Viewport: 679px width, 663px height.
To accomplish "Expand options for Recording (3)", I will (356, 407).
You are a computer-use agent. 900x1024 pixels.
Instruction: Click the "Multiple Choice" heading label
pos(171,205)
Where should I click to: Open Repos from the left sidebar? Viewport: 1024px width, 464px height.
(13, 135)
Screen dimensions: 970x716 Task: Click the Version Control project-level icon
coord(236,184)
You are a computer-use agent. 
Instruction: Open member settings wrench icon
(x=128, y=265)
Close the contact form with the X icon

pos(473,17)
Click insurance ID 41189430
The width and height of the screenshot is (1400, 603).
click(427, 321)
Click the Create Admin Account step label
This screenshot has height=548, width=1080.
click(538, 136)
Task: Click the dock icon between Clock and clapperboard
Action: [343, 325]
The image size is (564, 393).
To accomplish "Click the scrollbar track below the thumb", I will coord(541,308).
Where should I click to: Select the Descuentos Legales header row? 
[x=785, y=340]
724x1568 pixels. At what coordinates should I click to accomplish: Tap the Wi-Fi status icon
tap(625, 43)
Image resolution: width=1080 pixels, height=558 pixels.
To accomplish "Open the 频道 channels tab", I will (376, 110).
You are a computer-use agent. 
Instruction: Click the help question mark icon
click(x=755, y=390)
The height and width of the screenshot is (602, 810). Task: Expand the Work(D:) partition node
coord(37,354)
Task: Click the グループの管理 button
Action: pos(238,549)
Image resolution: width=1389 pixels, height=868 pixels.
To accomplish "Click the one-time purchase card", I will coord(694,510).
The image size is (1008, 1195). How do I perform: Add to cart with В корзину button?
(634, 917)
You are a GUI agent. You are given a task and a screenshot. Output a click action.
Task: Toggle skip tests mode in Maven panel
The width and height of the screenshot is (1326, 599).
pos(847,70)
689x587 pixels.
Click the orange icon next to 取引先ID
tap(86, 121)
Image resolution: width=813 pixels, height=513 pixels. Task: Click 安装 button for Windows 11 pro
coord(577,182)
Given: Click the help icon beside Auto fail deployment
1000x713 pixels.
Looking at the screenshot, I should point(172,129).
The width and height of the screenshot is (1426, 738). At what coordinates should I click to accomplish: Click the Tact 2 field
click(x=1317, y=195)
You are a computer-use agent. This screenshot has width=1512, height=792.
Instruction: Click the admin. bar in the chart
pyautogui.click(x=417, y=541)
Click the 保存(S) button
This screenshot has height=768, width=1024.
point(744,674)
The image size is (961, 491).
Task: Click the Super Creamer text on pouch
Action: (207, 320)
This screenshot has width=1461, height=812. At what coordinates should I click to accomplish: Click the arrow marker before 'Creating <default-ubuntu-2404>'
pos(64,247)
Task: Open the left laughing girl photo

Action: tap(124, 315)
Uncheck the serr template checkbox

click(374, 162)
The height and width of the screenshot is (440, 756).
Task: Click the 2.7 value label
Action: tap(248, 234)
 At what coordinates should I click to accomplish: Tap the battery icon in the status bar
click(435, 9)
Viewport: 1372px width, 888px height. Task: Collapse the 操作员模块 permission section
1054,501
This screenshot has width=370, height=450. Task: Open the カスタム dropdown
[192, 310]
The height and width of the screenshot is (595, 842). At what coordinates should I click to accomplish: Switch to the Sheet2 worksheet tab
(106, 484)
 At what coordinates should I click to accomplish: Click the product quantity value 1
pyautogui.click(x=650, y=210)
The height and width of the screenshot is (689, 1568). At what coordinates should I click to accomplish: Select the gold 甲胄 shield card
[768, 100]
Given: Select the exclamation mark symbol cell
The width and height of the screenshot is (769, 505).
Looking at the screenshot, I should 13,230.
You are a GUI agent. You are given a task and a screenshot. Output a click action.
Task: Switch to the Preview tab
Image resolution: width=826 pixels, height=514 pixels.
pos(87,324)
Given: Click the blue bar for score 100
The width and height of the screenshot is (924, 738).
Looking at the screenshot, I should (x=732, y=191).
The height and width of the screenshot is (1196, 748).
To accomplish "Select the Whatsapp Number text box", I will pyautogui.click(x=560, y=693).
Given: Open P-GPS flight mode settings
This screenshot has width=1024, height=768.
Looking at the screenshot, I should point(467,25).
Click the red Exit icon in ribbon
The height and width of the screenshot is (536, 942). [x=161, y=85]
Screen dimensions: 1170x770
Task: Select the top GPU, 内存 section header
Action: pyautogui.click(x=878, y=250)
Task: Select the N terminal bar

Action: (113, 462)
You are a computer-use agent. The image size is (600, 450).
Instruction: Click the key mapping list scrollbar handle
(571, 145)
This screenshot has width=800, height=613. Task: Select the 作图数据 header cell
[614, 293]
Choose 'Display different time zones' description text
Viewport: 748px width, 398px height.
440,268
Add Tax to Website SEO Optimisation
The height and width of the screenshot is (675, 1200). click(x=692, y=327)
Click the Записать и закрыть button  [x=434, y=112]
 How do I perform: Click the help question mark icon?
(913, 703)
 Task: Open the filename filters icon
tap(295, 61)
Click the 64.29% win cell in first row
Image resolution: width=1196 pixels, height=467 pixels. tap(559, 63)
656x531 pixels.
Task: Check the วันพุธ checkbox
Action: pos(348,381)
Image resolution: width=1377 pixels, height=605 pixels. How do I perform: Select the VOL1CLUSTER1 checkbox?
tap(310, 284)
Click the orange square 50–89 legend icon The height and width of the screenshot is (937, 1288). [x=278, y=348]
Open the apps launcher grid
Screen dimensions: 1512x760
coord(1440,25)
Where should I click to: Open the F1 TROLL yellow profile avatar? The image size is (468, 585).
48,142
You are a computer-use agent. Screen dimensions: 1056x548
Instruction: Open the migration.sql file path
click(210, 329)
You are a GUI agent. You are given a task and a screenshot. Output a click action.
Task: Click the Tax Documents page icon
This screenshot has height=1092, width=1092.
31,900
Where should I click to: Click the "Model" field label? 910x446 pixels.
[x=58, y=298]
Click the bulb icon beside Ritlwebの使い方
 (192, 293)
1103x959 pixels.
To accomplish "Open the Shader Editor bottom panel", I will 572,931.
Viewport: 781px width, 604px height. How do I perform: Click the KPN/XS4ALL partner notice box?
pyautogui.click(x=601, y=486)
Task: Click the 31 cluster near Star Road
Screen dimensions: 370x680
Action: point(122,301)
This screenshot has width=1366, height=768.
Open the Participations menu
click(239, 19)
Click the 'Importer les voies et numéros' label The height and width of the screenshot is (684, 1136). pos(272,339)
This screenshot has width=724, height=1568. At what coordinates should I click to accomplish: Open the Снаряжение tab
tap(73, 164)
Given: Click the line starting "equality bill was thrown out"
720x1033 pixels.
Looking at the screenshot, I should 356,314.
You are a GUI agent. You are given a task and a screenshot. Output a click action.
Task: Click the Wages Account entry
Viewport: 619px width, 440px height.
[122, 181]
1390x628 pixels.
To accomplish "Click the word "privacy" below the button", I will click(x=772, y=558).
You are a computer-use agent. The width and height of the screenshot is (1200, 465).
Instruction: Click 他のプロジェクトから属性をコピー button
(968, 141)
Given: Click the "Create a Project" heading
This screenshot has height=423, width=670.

*****

* **ACTION ITEM**
Word for word, copy out all of the data shown above.

* **ANSWER AREA**
Viewport: 679px width, 663px height.
To accomplish "Expand options for Recording (3)", I will (356, 407).
You are a computer-use agent. 900x1024 pixels.
Instruction: Click the "Multiple Choice" heading label
pos(171,205)
Where should I click to: Open Repos from the left sidebar? Viewport: 1024px width, 464px height.
(13, 135)
Screen dimensions: 970x716 Task: Click the Version Control project-level icon
coord(236,184)
You are a computer-use agent. 
Instruction: Open member settings wrench icon
(x=128, y=265)
Close the contact form with the X icon

pos(473,17)
Click insurance ID 41189430
The width and height of the screenshot is (1400, 603).
click(427, 321)
Click the Create Admin Account step label
This screenshot has height=548, width=1080.
click(538, 136)
Task: Click the dock icon between Clock and clapperboard
Action: [343, 325]
The image size is (564, 393).
To accomplish "Click the scrollbar track below the thumb", I will coord(541,308).
Where should I click to: Select the Descuentos Legales header row? 
[x=785, y=340]
724x1568 pixels. At what coordinates should I click to accomplish: Tap the Wi-Fi status icon
tap(625, 43)
Image resolution: width=1080 pixels, height=558 pixels.
To accomplish "Open the 频道 channels tab", I will (376, 110).
You are a computer-use agent. 
Instruction: Click the help question mark icon
click(x=755, y=390)
The height and width of the screenshot is (602, 810). Task: Expand the Work(D:) partition node
coord(37,354)
Task: Click the グループの管理 button
Action: pos(238,549)
Image resolution: width=1389 pixels, height=868 pixels.
To accomplish "Click the one-time purchase card", I will coord(694,510).
The image size is (1008, 1195). How do I perform: Add to cart with В корзину button?
(634, 917)
You are a GUI agent. You are given a task and a screenshot. Output a click action.
Task: Toggle skip tests mode in Maven panel
The width and height of the screenshot is (1326, 599).
pos(847,70)
689x587 pixels.
Click the orange icon next to 取引先ID
tap(86, 121)
Image resolution: width=813 pixels, height=513 pixels. Task: Click 安装 button for Windows 11 pro
coord(577,182)
Given: Click the help icon beside Auto fail deployment
1000x713 pixels.
Looking at the screenshot, I should point(172,129).
The width and height of the screenshot is (1426, 738). At what coordinates should I click to accomplish: Click the Tact 2 field
click(x=1317, y=195)
You are a computer-use agent. This screenshot has width=1512, height=792.
Instruction: Click the admin. bar in the chart
pyautogui.click(x=417, y=541)
Click the 保存(S) button
This screenshot has height=768, width=1024.
point(744,674)
The image size is (961, 491).
Task: Click the Super Creamer text on pouch
Action: (207, 320)
This screenshot has width=1461, height=812. At what coordinates should I click to accomplish: Click the arrow marker before 'Creating <default-ubuntu-2404>'
pos(64,247)
Task: Open the left laughing girl photo

Action: tap(124, 315)
Uncheck the serr template checkbox

click(374, 162)
The height and width of the screenshot is (440, 756).
Task: Click the 2.7 value label
Action: tap(248, 234)
 At what coordinates should I click to accomplish: Tap the battery icon in the status bar
click(435, 9)
Viewport: 1372px width, 888px height. Task: Collapse the 操作员模块 permission section
1054,501
This screenshot has width=370, height=450. Task: Open the カスタム dropdown
[192, 310]
The height and width of the screenshot is (595, 842). At what coordinates should I click to accomplish: Switch to the Sheet2 worksheet tab
(106, 484)
 At what coordinates should I click to accomplish: Click the product quantity value 1
pyautogui.click(x=650, y=210)
The height and width of the screenshot is (689, 1568). At what coordinates should I click to accomplish: Select the gold 甲胄 shield card
[768, 100]
Given: Select the exclamation mark symbol cell
The width and height of the screenshot is (769, 505).
Looking at the screenshot, I should 13,230.
You are a GUI agent. You are given a task and a screenshot. Output a click action.
Task: Switch to the Preview tab
Image resolution: width=826 pixels, height=514 pixels.
pos(87,324)
Given: Click the blue bar for score 100
The width and height of the screenshot is (924, 738).
Looking at the screenshot, I should (x=732, y=191).
The height and width of the screenshot is (1196, 748).
To accomplish "Select the Whatsapp Number text box", I will pyautogui.click(x=560, y=693).
Given: Open P-GPS flight mode settings
This screenshot has width=1024, height=768.
Looking at the screenshot, I should point(467,25).
Click the red Exit icon in ribbon
The height and width of the screenshot is (536, 942). [x=161, y=85]
Screen dimensions: 1170x770
Task: Select the top GPU, 内存 section header
Action: pyautogui.click(x=878, y=250)
Task: Select the N terminal bar

Action: (113, 462)
You are a computer-use agent. The image size is (600, 450).
Instruction: Click the key mapping list scrollbar handle
(571, 145)
This screenshot has width=800, height=613. Task: Select the 作图数据 header cell
[614, 293]
Choose 'Display different time zones' description text
Viewport: 748px width, 398px height.
440,268
Add Tax to Website SEO Optimisation
The height and width of the screenshot is (675, 1200). click(x=692, y=327)
Click the Записать и закрыть button  [x=434, y=112]
 How do I perform: Click the help question mark icon?
(913, 703)
 Task: Open the filename filters icon
tap(295, 61)
Click the 64.29% win cell in first row
Image resolution: width=1196 pixels, height=467 pixels. tap(559, 63)
656x531 pixels.
Task: Check the วันพุธ checkbox
Action: pos(348,381)
Image resolution: width=1377 pixels, height=605 pixels. How do I perform: Select the VOL1CLUSTER1 checkbox?
tap(310, 284)
Click the orange square 50–89 legend icon The height and width of the screenshot is (937, 1288). [x=278, y=348]
Open the apps launcher grid
Screen dimensions: 1512x760
coord(1440,25)
Where should I click to: Open the F1 TROLL yellow profile avatar? The image size is (468, 585).
48,142
You are a computer-use agent. Screen dimensions: 1056x548
Instruction: Open the migration.sql file path
click(210, 329)
You are a GUI agent. You are given a task and a screenshot. Output a click action.
Task: Click the Tax Documents page icon
This screenshot has height=1092, width=1092.
31,900
Where should I click to: Click the "Model" field label? 910x446 pixels.
[x=58, y=298]
Click the bulb icon beside Ritlwebの使い方
 (192, 293)
1103x959 pixels.
To accomplish "Open the Shader Editor bottom panel", I will 572,931.
Viewport: 781px width, 604px height. How do I perform: Click the KPN/XS4ALL partner notice box?
pyautogui.click(x=601, y=486)
Task: Click the 31 cluster near Star Road
Screen dimensions: 370x680
Action: point(122,301)
This screenshot has width=1366, height=768.
Open the Participations menu
click(239, 19)
Click the 'Importer les voies et numéros' label The height and width of the screenshot is (684, 1136). pos(272,339)
This screenshot has width=724, height=1568. At what coordinates should I click to accomplish: Open the Снаряжение tab
tap(73, 164)
Given: Click the line starting "equality bill was thrown out"
720x1033 pixels.
Looking at the screenshot, I should 356,314.
You are a GUI agent. You are given a task and a screenshot. Output a click action.
Task: Click the Wages Account entry
Viewport: 619px width, 440px height.
[122, 181]
1390x628 pixels.
To accomplish "Click the word "privacy" below the button", I will click(x=772, y=558).
You are a computer-use agent. The width and height of the screenshot is (1200, 465).
Instruction: Click 他のプロジェクトから属性をコピー button
(968, 141)
Given: Click the "Create a Project" heading
This screenshot has height=423, width=670.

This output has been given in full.